Sonderformen von Testamenten
Ein Testament oder Erbvertrag kann grundsätzlich sehr frei gestaltet werden. Die aller meisten Wünsche eines Testierenden lassen sich mit der Kenntnis der richtigen Werkzeuge umsetzen.
Es gibt jedoch auch häufiger vorkommende Situationen und Konstellationen, in denen sich bestimmte Gestaltungsformen und etabliert und bewährt haben. Von diesen will ich im Folgenden einige kurz vorstellen. Eine individuelle Beratung ersetzt dies jedoch nicht.
Das “Berliner Testament”
Unter dem sogenannten “Berliner Testament” versteht man im Allgemeinen die Testamentsgestaltung, bei der sich die Ehepartner zunächst gegenseitig als Alleinerben einsetzen und für den Fall des Versterbens des Längerlebenden dann die (gemeinsamen) Kinder.
Der Hintergrund dessen ist, dass (entgegen weit verbreiteter Fehlvorstellungen) nicht automatisch der Ehepartner der Alleinerbe des Erblassers ist. Vielmehr sind bei der gesetzlichen Erbfolge immer auch die Kinde des Erblassers zu Erben berufen. Es ist aber nicht immer gewollt, dass die Kinder beim Tod eines Erblassers miterben. Im Fall von Immobilieneigentum könnte dies z.B. dazu führen, dass der längerlebende Ehepartner die Ehewohnung verlassen muss, weil eines der miterbenden Kinder die Erbschaft verwerten will.

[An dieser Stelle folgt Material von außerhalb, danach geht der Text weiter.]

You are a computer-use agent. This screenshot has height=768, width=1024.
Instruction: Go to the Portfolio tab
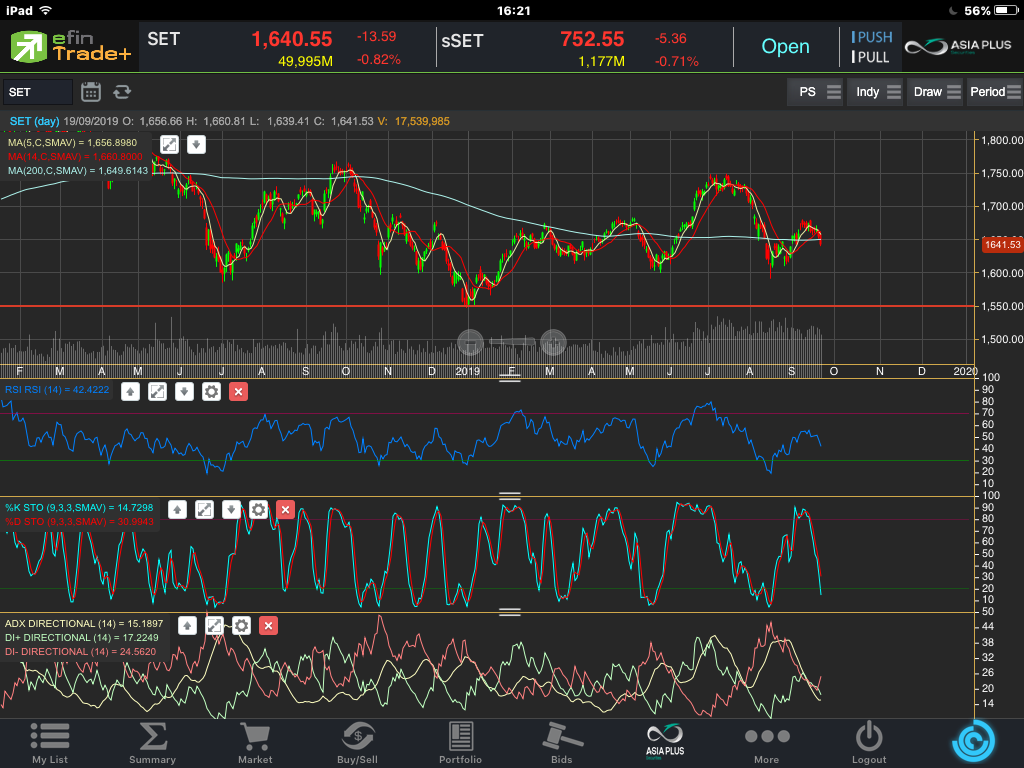tap(460, 740)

Um dies zu verhindern setzen sich die Eheleute zunächst testamentarisch gegenseitig zu Alleinerben ein. Erst nach dem Längerlebenden werden dann die Kinder als Erben eingesetzt. Die Kinder haben dann allerdings nach dem Tod des Erstversterbenden einen Pflichtteilsanspruch. Es kann den Schlusserben die Geltendmachung des Pflichtteils aber dadurch unattraktiv gemacht werden, dass sie im Fall der Geltendmachung auch vom Längerlebenden enterbt werden. Umgekehrt haben die Kinder den Anreiz, den Pflichtteil nach dem Erstversterbenden nicht geltend zu machen, weil sie in diesem Fall vom Längerlebenden als (Mit)Erben eingesetzt werden.
Wenn die Abkömmlinge des potenziellen Erblassers mitwirken, kann mit diesen auch ein Verzicht den Pflichtteil vereinbart werden.
Im Fall einer Patchwork-Situation sind weitere Gestaltungen notwendig, da in diesem Fall häufig eine Unterscheidung zwischen den eigenen Kindern, den Kindern des anderen Ehepartners und den gemeinsamen Kindern. Zudem ist es häufig gewünscht die Erbmasse von den ehemaligen Ehepartnern/Lebenspartnern fern zu halten. Auch hier ist jeweils eine individuelle Beratung unumgänglich.
Das sog. “Behindertentestament”
Das sog. Behindertentestament dient dazu, einem Kind mit Behinderung einen finanziellen Vorteil aus der Erbmasse zuzuwenden und zu verhindern, dass die Erbmasse ausschließlich für Unterhalt, Betreuung und Pflege verwendet werden muss.
Hierzu bedient man sich einiger erbrechtlicher Werkzeuge, die verhindern sollen, dass ein Sozialleistungsträger auf die Erbmasse zugreifen kann. Ein Testamantsvollstrecker wird dann angewiesen, dem Kind aus der Erbmasse regelmäßig etwas zuzuwenden, was das Kind sich ohne die Erbschaft nicht leisten könnte (z.B. Reisen oder Zuschüsse zu Hobbys oder Leistungen, die vom Sozialleistungsträger und der Krankenkasse nicht übernommen werden). Auch wenn diese Gestaltungen immer wieder in die Kritik geraten, hält der Bundesgerichtshof derartige Gestaltungen in den meisten Fällen in ständiger Rechtsprechung für unbedenklich und vielmehr für “Ausdruck der sittlich anzuerkennenden Sorge für das Wohl des Kindes über den Tod der Eltern hinaus” (BGH, Beschluss vom 24.07.2019 – XII ZB 560/18).
Das sog. “Bedürftigentestament”
Das sog. Bedürftigentestamet hat eine ähnliche Zielsetzung wie das Behindertentestament. Hier ist die Ausgangssituation zumeist so, dass der potenzielle Erbe aus irgendeinem Grund finanzielle Sorgen hat und zu befürchten ist, dass diese im Erbfall die Erbmasse nicht selbst nutzen kann, sondern diese lediglich seinen Gläubigern oder wiederum einem Sozialleistungsträger zu Gute kommt.
Auch hier bieten sich uneterschiedliche Gestaltungsmöglichkeiten an, die eine individuelle Beratung unumgänglich machen.